> [Input data]
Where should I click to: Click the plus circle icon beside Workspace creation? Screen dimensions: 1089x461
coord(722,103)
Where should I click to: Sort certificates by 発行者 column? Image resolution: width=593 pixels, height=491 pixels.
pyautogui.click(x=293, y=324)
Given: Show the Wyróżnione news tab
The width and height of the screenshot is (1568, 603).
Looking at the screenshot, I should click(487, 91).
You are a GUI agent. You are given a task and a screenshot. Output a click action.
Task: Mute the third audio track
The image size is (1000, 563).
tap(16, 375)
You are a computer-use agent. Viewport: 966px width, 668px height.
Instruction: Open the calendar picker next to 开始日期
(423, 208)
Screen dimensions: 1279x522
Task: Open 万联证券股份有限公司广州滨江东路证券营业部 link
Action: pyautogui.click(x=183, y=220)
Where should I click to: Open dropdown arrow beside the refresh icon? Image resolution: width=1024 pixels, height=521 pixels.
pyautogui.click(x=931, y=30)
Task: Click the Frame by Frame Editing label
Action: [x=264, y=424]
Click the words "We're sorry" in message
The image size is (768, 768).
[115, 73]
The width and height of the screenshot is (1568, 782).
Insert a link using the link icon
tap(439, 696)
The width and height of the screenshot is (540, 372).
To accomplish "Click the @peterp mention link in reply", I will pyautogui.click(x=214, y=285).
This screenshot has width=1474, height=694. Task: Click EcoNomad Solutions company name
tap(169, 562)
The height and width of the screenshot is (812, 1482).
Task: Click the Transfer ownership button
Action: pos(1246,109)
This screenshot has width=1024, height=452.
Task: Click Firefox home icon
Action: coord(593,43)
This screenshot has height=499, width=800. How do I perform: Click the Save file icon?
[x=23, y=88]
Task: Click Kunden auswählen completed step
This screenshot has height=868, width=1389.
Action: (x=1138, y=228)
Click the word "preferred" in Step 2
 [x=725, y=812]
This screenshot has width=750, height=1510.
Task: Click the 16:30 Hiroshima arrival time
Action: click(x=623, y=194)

> [What to produce] Copy out the listing from the line with "Given: Show the Wyróżnione news tab" to the line with "[x=23, y=88]", keeping every line as it appears.

> [Result]
Given: Show the Wyróżnione news tab
The width and height of the screenshot is (1568, 603).
Looking at the screenshot, I should click(487, 91).
You are a GUI agent. You are given a task and a screenshot. Output a click action.
Task: Mute the third audio track
The image size is (1000, 563).
tap(16, 375)
You are a computer-use agent. Viewport: 966px width, 668px height.
Instruction: Open the calendar picker next to 开始日期
(423, 208)
Screen dimensions: 1279x522
Task: Open 万联证券股份有限公司广州滨江东路证券营业部 link
Action: pyautogui.click(x=183, y=220)
Where should I click to: Open dropdown arrow beside the refresh icon? Image resolution: width=1024 pixels, height=521 pixels.
pyautogui.click(x=931, y=30)
Task: Click the Frame by Frame Editing label
Action: [x=264, y=424]
Click the words "We're sorry" in message
The image size is (768, 768).
[115, 73]
The width and height of the screenshot is (1568, 782).
Insert a link using the link icon
tap(439, 696)
The width and height of the screenshot is (540, 372).
To accomplish "Click the @peterp mention link in reply", I will pyautogui.click(x=214, y=285).
This screenshot has width=1474, height=694. Task: Click EcoNomad Solutions company name
tap(169, 562)
The height and width of the screenshot is (812, 1482).
Task: Click the Transfer ownership button
Action: pos(1246,109)
This screenshot has width=1024, height=452.
Task: Click Firefox home icon
Action: coord(593,43)
This screenshot has height=499, width=800. How do I perform: Click the Save file icon?
[x=23, y=88]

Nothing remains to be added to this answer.